An ethics lawsuit against President Donald Trump that argues his business interests are conflicts of interest and violate the US Constitution can continue in federal court, a federal appeals court said Monday.
The lawsuit, the plaintiffs of which include a hotel operator and a group of restaurants, argues that Trump’s “vast, complicated and secret” business arrangements violate a constitutional provision, the Emoluments Clause, which bars the president from accepting gifts from foreign governments without the permission of Congress.
This is one of several cases about the Emoluments Clause and whether Trump’s business holdings violate it while he serves as President. All have progressed slowly in court and dealt with major questions that courts largely haven’t interpreted since the Founding Fathers wrote the anti-corruption clause into the Constitution.
The 2nd US Circuit Court of Appeals voted Monday not to take it up, according to a court filing. That means the case can continue in a lower court.
In support of the decision, Judge Pierre Leval wrote that “putting aside whether courts have jurisdiction to hear a suit seeking an injunction or declaratory relief against the President on the grounds that his official acts on behalf of the United States violate the Constitution, the proposition has no application to this case, which questions the lawfulness of the President’s purely private conduct of selling hotel and restaurant services.”

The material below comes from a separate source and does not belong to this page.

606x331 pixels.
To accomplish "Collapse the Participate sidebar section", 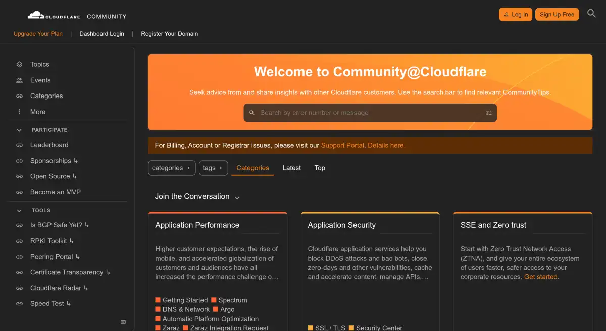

Judge John Walker, writing in opposition to the decision, however, wrote that “this case warranted en banc review because of its exceptional national importance. The interpretation and application of the Emoluments Clauses, including the threshold question of whether private actors have Article III standing to enforce the Clauses, raise constitutional questions of first impression in this circuit and in the federal courts nationwide.”